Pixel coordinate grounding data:
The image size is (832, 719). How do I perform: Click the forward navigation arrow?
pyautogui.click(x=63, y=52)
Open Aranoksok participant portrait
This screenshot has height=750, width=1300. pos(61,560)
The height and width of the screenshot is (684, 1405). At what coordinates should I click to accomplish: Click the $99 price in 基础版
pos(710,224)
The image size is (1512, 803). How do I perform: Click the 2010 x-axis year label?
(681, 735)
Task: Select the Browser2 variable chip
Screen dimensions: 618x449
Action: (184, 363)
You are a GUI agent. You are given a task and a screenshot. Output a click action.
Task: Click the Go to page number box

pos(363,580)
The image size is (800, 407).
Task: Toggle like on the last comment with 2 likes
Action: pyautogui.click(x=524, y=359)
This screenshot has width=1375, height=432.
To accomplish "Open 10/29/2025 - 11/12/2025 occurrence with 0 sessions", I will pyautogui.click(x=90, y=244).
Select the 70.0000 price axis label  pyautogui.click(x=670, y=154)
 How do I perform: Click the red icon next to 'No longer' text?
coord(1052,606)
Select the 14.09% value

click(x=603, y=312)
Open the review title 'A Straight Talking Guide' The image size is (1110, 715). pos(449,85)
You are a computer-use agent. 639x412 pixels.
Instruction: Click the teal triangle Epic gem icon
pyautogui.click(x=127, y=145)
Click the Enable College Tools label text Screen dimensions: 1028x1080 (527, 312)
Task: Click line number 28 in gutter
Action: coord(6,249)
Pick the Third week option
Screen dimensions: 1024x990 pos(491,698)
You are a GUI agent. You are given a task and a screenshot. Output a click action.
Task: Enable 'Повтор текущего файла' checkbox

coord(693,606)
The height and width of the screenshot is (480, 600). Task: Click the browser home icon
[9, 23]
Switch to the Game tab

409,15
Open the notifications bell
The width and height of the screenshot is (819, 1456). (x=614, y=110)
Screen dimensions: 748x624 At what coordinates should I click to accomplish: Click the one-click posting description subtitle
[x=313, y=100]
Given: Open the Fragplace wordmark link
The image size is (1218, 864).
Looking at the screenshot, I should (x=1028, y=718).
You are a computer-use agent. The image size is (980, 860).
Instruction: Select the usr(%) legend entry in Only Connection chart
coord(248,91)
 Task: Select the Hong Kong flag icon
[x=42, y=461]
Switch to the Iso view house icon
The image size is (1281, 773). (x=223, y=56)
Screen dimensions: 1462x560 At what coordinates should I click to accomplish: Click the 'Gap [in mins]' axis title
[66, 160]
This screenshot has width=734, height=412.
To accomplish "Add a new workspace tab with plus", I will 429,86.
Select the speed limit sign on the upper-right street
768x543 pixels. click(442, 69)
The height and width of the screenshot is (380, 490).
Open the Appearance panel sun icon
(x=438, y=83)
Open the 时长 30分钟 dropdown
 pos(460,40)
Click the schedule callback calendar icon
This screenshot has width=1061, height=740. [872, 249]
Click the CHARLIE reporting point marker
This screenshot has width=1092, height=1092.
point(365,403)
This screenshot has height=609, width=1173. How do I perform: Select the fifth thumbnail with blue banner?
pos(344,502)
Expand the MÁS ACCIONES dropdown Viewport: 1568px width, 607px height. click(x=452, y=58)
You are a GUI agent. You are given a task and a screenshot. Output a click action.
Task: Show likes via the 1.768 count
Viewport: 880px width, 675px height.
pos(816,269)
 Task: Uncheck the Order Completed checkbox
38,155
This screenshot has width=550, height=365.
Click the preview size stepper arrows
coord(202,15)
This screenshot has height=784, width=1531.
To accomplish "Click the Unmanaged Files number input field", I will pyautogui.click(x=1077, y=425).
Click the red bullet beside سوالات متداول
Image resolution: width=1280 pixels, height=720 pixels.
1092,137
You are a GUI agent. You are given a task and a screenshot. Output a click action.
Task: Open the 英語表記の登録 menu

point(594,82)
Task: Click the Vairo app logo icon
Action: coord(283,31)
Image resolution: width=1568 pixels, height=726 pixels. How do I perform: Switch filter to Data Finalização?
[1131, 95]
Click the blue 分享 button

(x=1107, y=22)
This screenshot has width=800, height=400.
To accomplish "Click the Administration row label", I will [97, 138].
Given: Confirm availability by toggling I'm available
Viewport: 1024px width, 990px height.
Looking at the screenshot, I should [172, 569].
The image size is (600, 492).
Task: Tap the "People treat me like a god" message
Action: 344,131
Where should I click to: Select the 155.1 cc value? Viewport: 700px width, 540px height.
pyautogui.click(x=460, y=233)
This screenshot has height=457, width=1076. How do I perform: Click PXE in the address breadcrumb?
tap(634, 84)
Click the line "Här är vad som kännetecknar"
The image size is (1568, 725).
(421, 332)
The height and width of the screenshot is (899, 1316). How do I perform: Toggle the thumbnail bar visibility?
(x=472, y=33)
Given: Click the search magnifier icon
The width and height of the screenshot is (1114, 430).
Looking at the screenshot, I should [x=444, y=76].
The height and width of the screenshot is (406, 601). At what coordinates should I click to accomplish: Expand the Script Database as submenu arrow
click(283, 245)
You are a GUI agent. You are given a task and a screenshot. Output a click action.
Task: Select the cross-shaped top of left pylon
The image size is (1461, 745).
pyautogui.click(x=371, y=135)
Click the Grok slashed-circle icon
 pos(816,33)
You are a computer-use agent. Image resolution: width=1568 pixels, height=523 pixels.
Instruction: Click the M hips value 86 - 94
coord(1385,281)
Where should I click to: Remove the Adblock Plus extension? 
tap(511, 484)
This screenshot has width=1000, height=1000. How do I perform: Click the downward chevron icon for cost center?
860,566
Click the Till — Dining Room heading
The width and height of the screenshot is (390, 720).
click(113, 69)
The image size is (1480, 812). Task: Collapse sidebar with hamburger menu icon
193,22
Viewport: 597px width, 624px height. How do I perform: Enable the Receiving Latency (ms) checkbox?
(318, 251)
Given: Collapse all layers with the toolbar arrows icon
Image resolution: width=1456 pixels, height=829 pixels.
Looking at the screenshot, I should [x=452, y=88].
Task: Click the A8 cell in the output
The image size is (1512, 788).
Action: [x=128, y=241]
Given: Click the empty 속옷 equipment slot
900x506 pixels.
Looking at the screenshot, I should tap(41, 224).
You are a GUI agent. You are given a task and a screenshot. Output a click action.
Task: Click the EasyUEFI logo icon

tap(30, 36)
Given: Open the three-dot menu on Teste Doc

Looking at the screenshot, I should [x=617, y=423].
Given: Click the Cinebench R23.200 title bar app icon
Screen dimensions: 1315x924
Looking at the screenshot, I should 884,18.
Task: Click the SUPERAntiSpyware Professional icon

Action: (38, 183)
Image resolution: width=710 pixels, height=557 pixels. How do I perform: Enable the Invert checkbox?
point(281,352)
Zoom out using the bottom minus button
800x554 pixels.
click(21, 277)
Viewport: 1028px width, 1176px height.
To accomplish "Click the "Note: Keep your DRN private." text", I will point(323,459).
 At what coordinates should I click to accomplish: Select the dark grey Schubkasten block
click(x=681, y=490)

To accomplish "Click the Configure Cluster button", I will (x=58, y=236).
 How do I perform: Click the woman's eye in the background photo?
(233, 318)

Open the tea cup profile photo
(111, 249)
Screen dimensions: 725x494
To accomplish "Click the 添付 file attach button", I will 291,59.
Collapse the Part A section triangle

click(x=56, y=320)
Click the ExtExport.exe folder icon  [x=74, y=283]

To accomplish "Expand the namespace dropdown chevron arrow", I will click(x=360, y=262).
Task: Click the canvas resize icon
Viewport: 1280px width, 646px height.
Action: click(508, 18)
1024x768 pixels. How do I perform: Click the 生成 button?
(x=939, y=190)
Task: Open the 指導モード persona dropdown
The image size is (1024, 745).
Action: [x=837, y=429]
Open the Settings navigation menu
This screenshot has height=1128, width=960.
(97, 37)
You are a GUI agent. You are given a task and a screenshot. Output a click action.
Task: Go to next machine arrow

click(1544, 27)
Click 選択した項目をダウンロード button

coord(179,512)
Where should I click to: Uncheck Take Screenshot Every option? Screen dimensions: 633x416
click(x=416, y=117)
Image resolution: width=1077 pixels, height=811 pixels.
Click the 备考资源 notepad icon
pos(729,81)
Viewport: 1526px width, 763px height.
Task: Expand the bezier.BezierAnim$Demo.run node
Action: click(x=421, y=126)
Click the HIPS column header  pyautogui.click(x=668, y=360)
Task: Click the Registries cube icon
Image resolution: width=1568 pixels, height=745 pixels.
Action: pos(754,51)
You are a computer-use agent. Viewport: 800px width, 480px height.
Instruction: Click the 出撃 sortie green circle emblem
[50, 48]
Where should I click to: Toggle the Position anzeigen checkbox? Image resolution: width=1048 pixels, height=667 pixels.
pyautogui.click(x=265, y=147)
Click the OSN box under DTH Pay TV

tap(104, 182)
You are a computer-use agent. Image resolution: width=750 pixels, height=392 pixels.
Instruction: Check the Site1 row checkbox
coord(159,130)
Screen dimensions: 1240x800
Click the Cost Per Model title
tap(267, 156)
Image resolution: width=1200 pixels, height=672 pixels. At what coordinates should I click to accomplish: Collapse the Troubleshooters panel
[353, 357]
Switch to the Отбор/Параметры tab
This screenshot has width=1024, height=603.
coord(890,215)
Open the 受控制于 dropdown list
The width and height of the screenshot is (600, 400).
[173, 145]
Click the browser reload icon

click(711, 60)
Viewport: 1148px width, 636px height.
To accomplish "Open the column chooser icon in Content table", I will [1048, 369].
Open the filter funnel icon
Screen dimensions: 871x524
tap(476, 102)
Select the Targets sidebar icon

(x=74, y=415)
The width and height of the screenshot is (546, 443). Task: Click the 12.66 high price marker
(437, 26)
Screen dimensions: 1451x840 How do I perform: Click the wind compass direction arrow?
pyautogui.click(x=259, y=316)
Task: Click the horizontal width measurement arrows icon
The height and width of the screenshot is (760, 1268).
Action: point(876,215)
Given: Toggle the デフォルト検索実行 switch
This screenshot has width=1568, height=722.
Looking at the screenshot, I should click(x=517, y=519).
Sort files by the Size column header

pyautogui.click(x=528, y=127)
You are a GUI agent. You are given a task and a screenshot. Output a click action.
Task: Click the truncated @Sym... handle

● What you have to do
When a line contains the string "computer", copy it from the records.

● Answer section
You are a computer-use agent. 639x412 pixels.
You are a computer-use agent. The image size is (980, 860).
You are a computer-use agent. Image resolution: width=1568 pixels, height=523 pixels.
You are a computer-use agent. Viewport: 800px width, 480px height.
You are a computer-use agent. Image resolution: width=750 pixels, height=392 pixels.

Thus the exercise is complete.